### THE PROBLEM
Under this line is a listing; return exactly the lines starting at the one with "221x208 pixels." and running down to the one with "Click the Univers dropdown chevron", and leave out its pictures.

-- MATERIAL FOR THE TASK follows --

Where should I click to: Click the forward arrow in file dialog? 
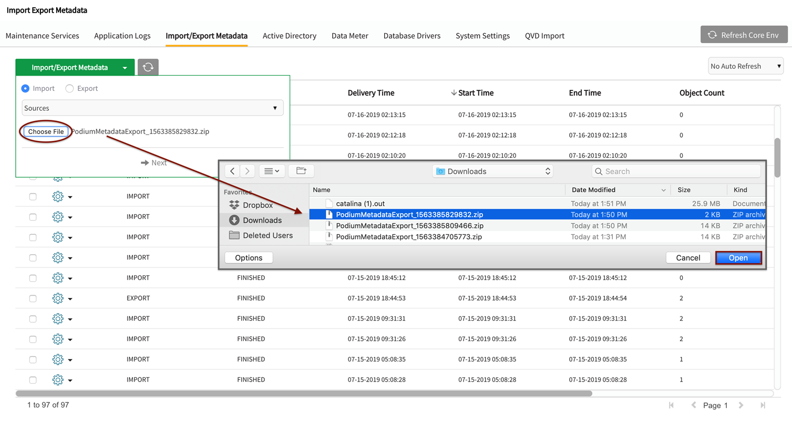[x=247, y=171]
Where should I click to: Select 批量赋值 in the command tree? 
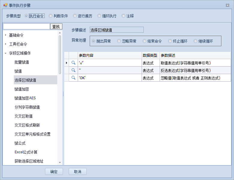[x=22, y=62]
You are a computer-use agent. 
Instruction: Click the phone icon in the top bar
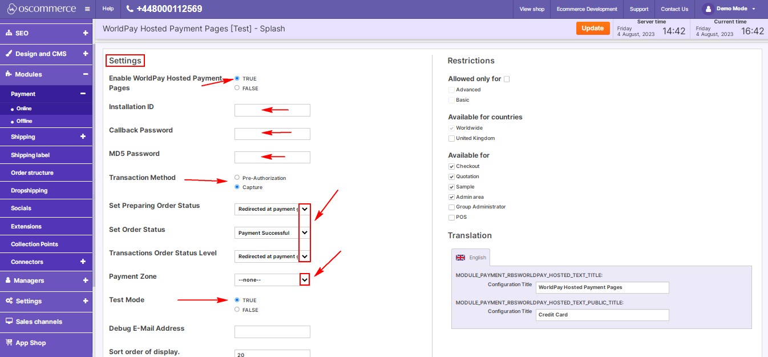click(x=130, y=9)
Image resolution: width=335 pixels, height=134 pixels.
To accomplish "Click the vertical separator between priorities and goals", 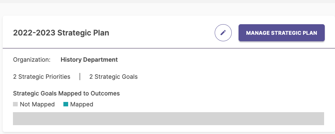I will coord(80,76).
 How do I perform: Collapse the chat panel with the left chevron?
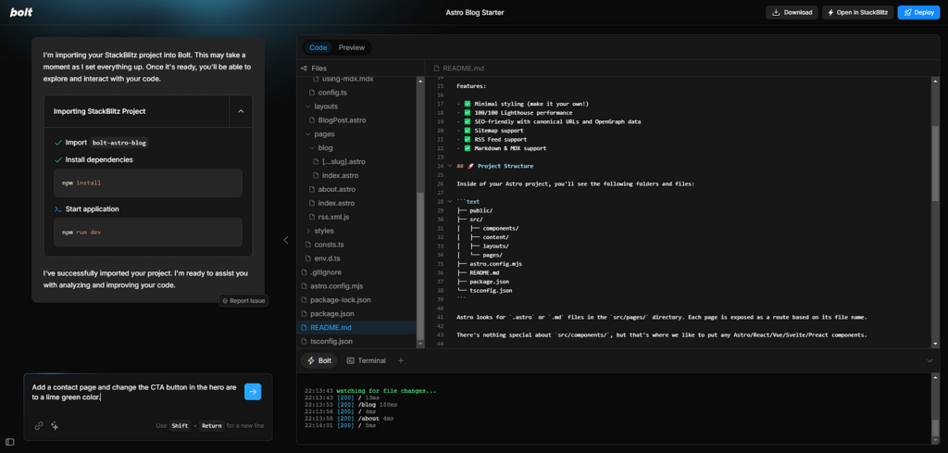coord(285,240)
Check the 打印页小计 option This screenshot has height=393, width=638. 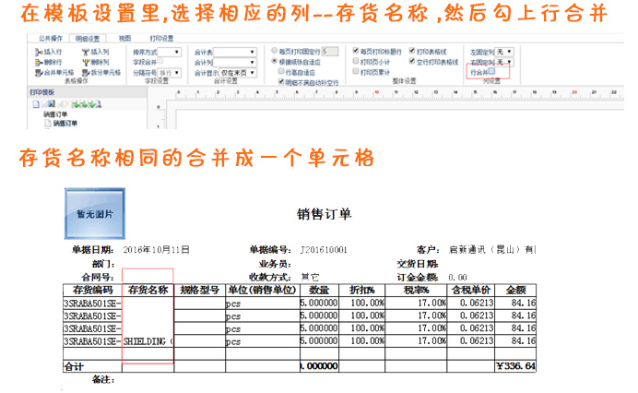point(357,62)
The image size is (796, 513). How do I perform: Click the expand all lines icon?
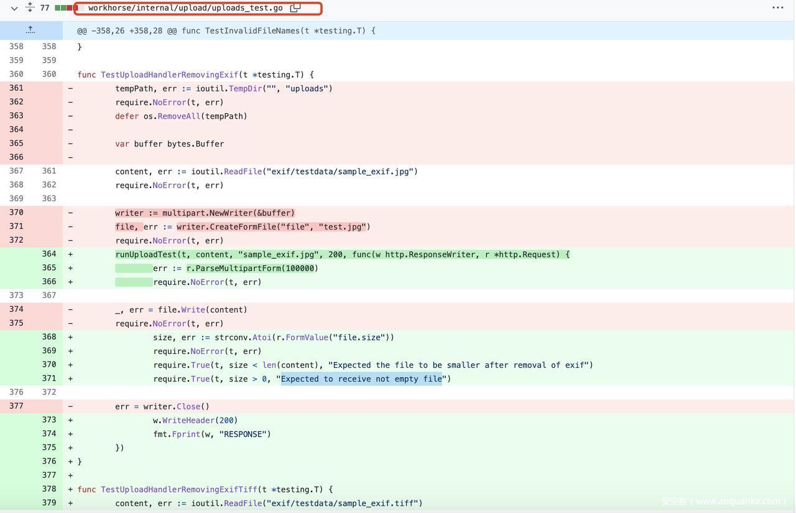29,7
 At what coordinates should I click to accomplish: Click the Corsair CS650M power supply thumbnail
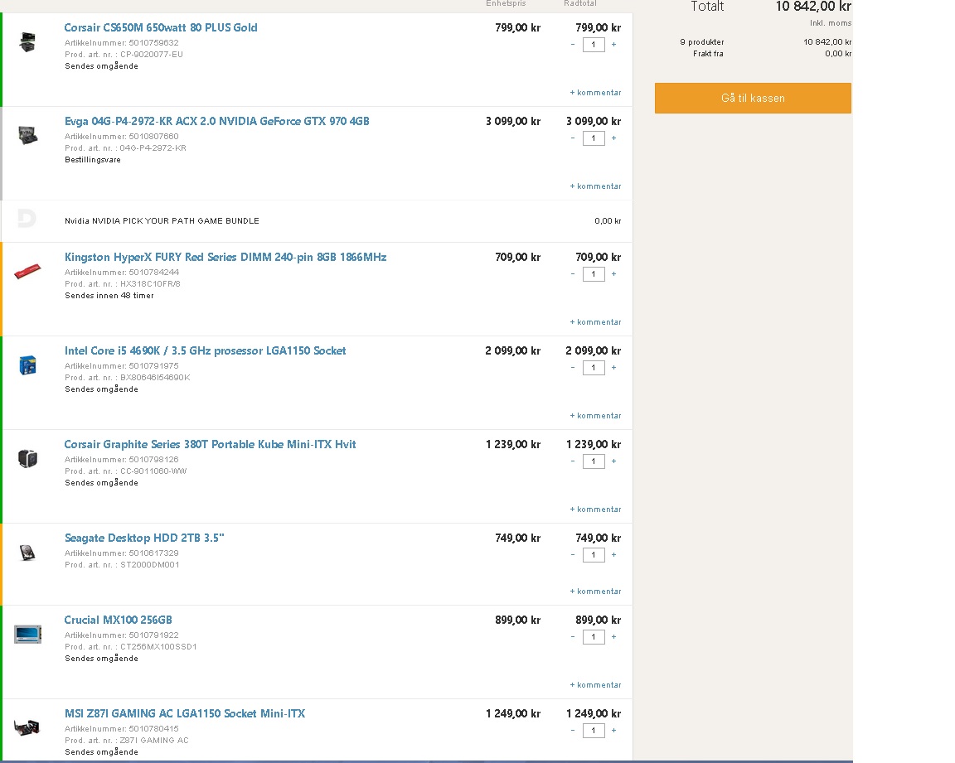coord(27,42)
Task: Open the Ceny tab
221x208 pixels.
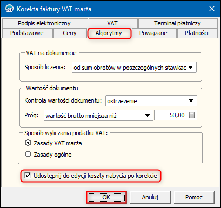Action: point(70,33)
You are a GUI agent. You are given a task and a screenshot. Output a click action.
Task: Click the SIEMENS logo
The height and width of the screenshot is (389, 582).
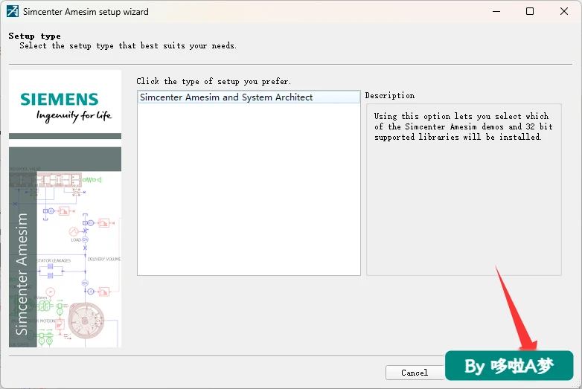(60, 100)
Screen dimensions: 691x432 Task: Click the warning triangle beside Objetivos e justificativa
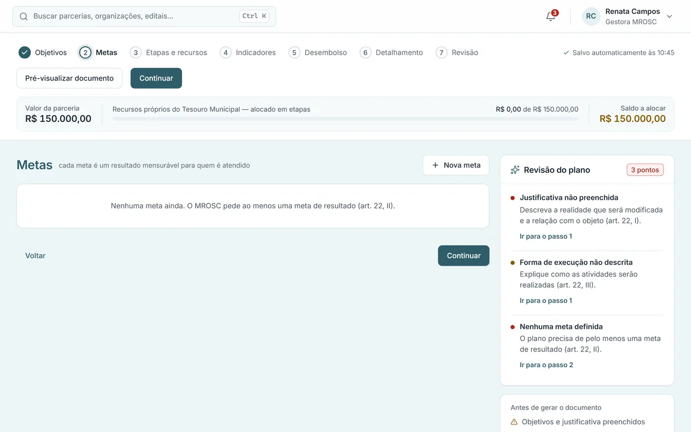click(514, 422)
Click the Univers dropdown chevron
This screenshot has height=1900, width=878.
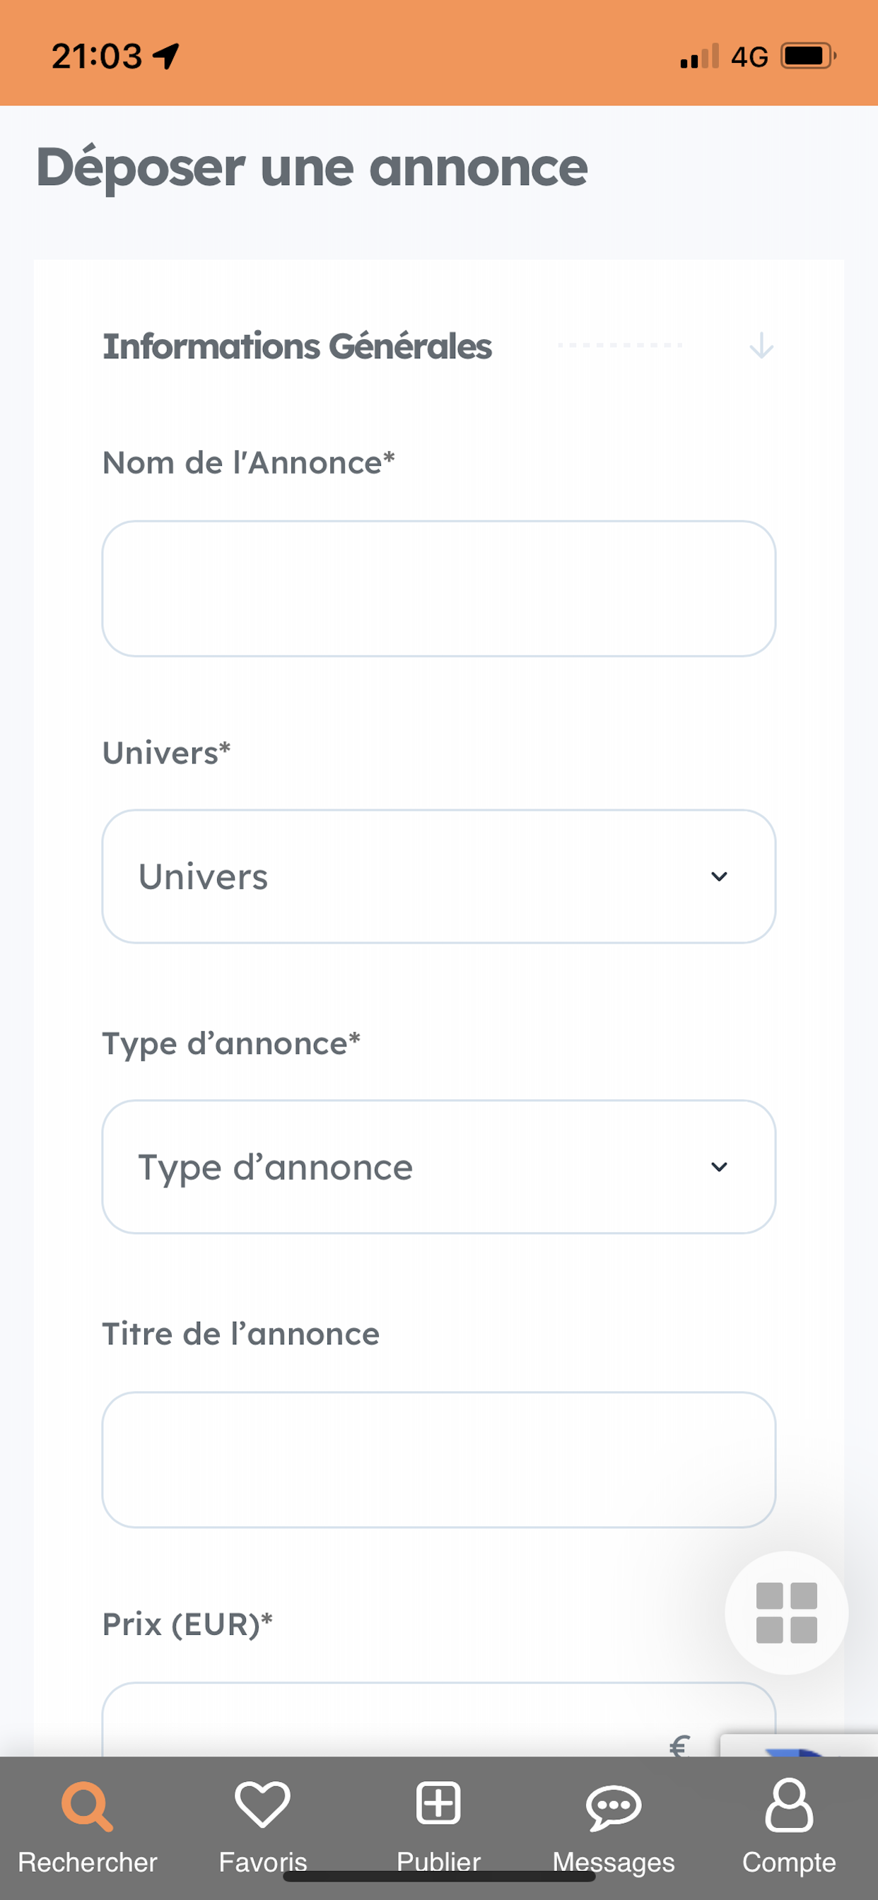[x=719, y=876]
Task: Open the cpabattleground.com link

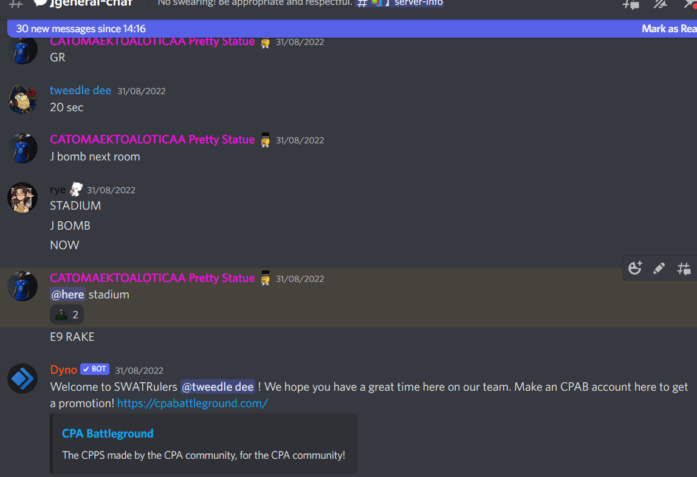Action: pos(193,403)
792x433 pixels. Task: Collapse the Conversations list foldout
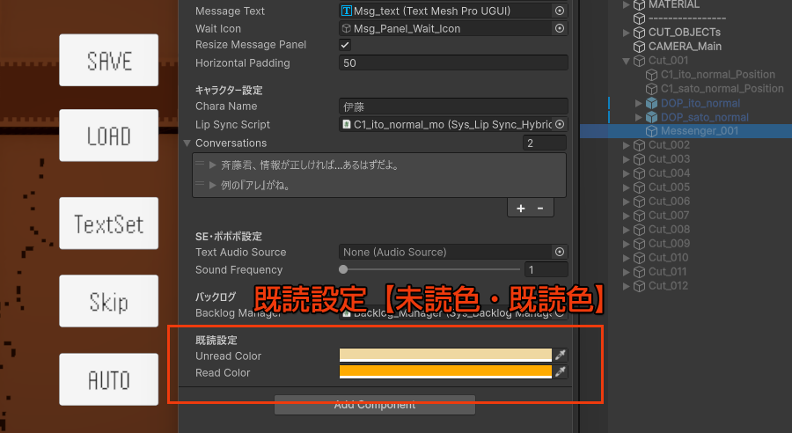(187, 143)
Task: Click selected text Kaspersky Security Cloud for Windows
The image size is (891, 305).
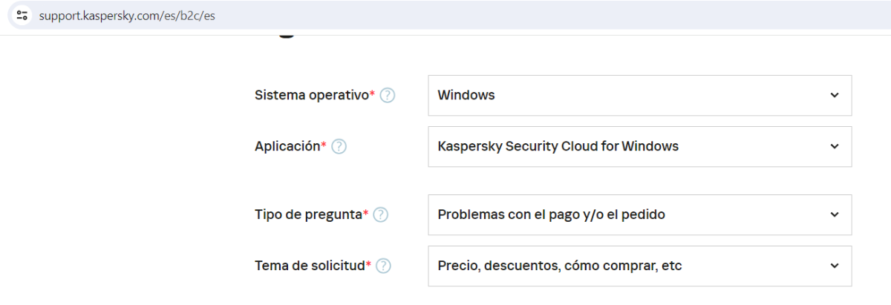Action: pos(558,146)
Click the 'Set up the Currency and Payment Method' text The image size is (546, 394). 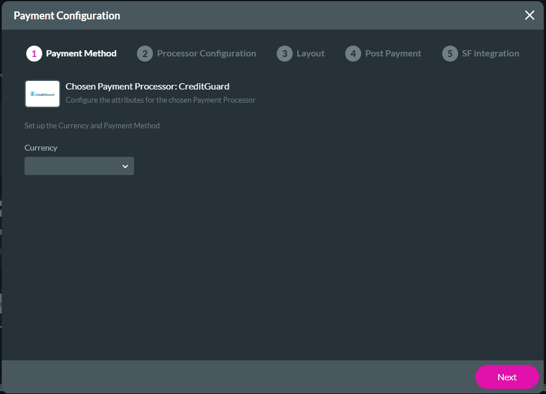click(92, 125)
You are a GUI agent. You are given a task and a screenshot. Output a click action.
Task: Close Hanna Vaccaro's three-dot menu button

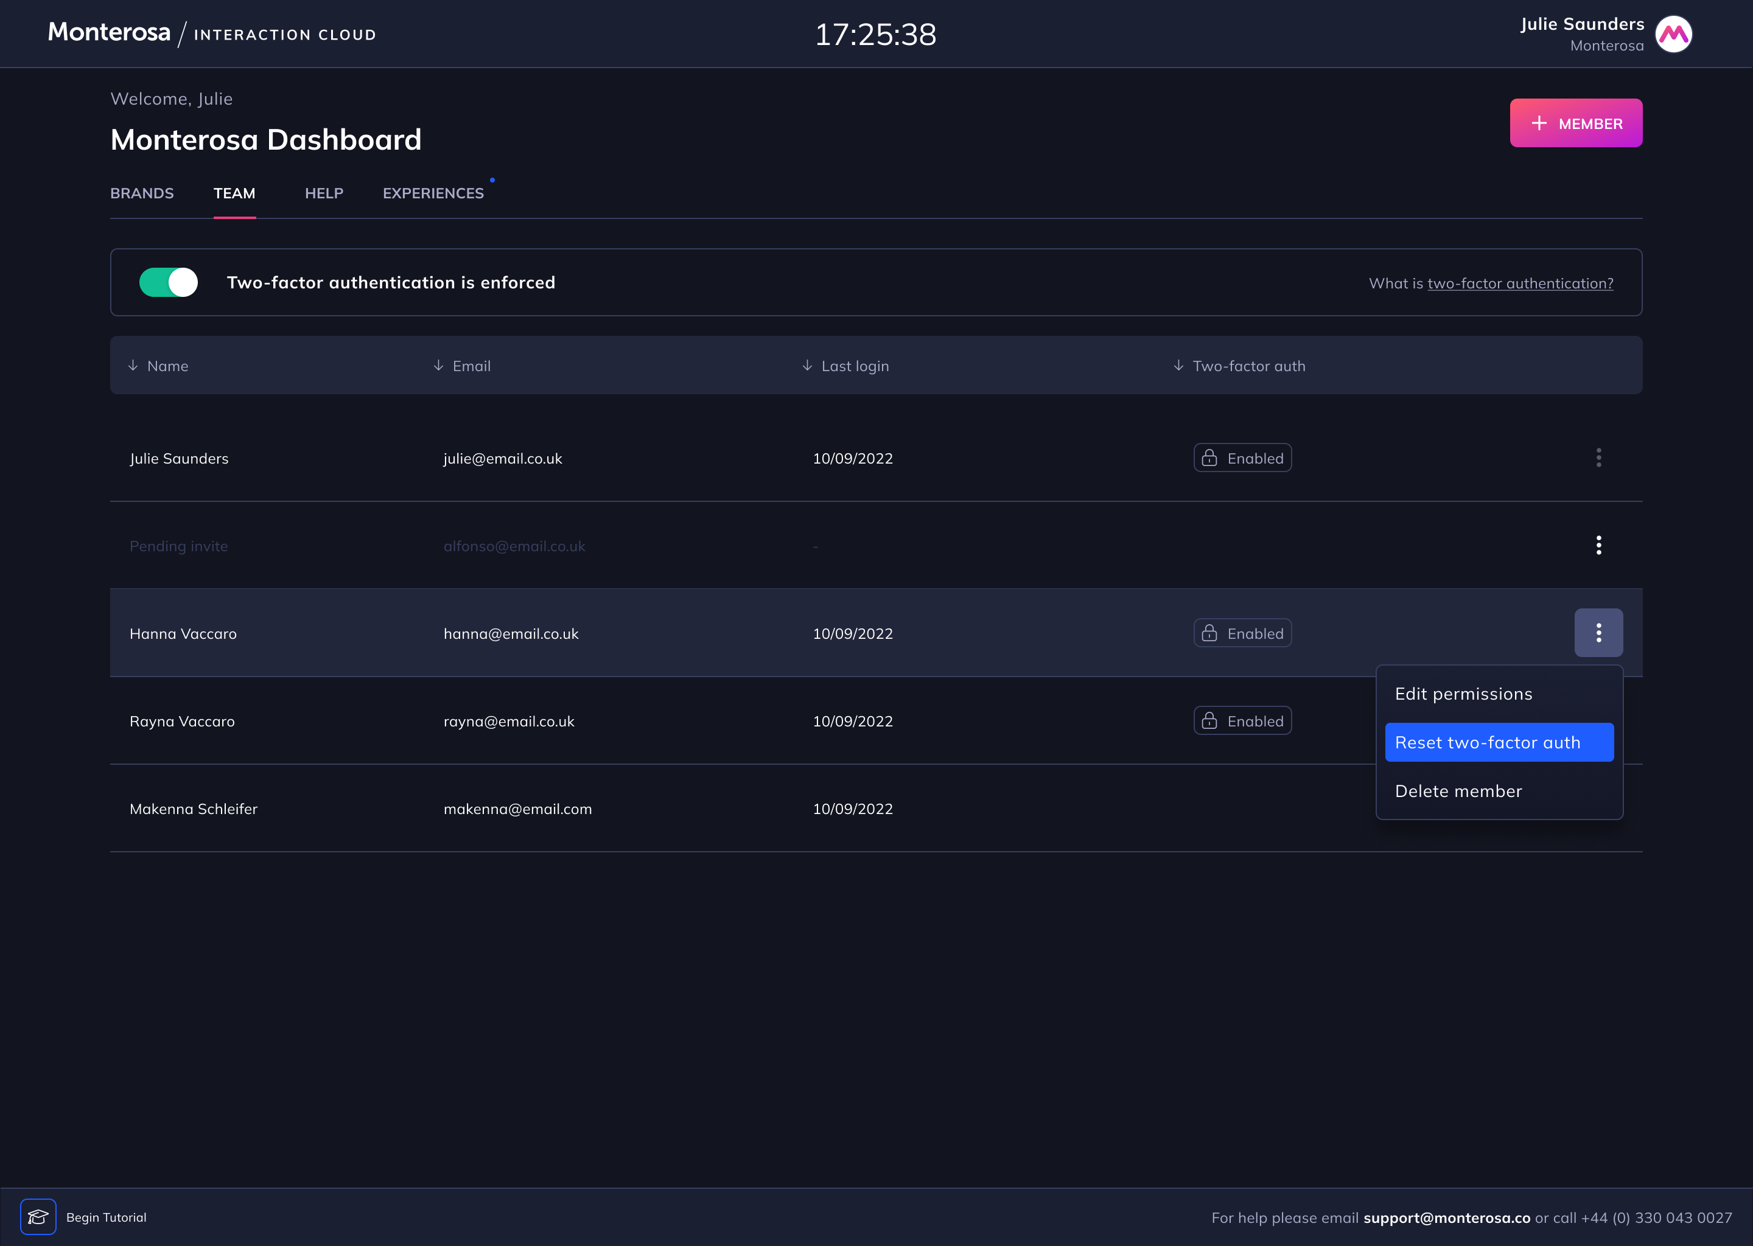1599,633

-- MATERIAL FOR THE TASK concluded --

### WRITTEN ANSWER
221x208 pixels.
Action: point(70,33)
You are a GUI agent. You are given a task and a screenshot. Output a click action.
Task: Click the SIEMENS logo
The height and width of the screenshot is (389, 582).
(60, 100)
Screen dimensions: 691x432 Task: Click the warning triangle beside Objetivos e justificativa
click(514, 422)
Click the Univers dropdown chevron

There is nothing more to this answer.